In a dialogue, it is important to lead with what you are for, rather than what you are against. Both sides should look for possible common ground, which can then be used as a basis for even more dialogue.
Pro-lifers have worked for decades to build vast networks of pregnancy counseling centers. Pro-choice activists could come to see how these centers provide women who feel compelled to abort with resources and therefore choices. Many would like to expand into safe havens, especially for women facing domestic violence (which is strongly correlated with abortion). Can we work together to better fund and expand these resources and show that these centers offer resources and therefore choices to women who feel compelled to have an abortion?

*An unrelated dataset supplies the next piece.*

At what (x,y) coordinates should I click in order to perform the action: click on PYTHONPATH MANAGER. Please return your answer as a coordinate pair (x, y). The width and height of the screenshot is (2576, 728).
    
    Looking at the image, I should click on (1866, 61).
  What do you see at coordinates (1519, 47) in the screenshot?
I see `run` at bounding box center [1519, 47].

Some readers may be uncomfortable with this suggestion, having been told that these centers try to trick women who want abortions into coming to see them when obviously no abortions will be offered. But I’ve met hundreds of workers at these centers over the decades, and not a single one had the goal of cheating on women. Moreover, in states where abortion is or will soon be banned, these centers will be the first available infrastructure for women and families who find themselves in difficult situations.
Let’s also make pro-lifers uncomfortable in this dialogue, especially those left over from the Fusion era, in which many have embraced the “small government” sensibility. It’s a travesty that Mississippi, the state that served as the backdrop to the Dobbs case, strips economically vulnerable mothers of Medicaid coverage 60 days after giving birth.
Indeed, the United States as a whole has a huge maternal mortality problem, most of which comes into play after birth. Pro-lifers should be pushed to side with expanded Medicaid services, especially (but not only) in states that severely restrict access to abortion.
They should also be pushed to side with mandatory paid family leave, childcare assistance, strong family-based labor protections, health insurance that cares provision of children with special needs, compulsory areas and times for the expression of breast milk, etc. .
This, again, may make some old-school “government shouldn’t pick winners and losers” pro-lifers uncomfortable, but that’s what we should expect from a genuine dialogue beyond differences. As the Focolare teach, uncomfortable conversations sometimes require adopting the posture of Jesus abandoned on the cross. Issues often involve topics that touch us deep within, and making ourselves vulnerable in this way opens us up to experiences that can be quite painful.
Fortunately, many who identify as pro-life conservatives are becoming deeply skeptical of companies that pay for abortions but are stingy in providing childcare, family leave or other supports. This profit-driven dynamic leads many pro-lifers to say that the “choice” of abortion is no choice at all.
Disagreements over abortion are very real. Balancing a woman’s bodily autonomy with justice for prenatal human beings is complicated. But, properly understood, they are not – or should not be – life versus choice, right versus left fight to the death. Most Americans have fairly complex views on abortion that don’t fit neatly into binary categories.
If we want to help women lead the life they choose, we must start with clear and obvious common ground that is there to be taken. At present. Let’s put tribalism and animosity aside and go get it. Together.
Charlie Camosy has spent more than the past decade as a professor of theological and social ethics at Fordham University. He is the author of five books, most recently Resisting Throwaway Culture. He is the father of four children, three of whom were adopted from the Philippines.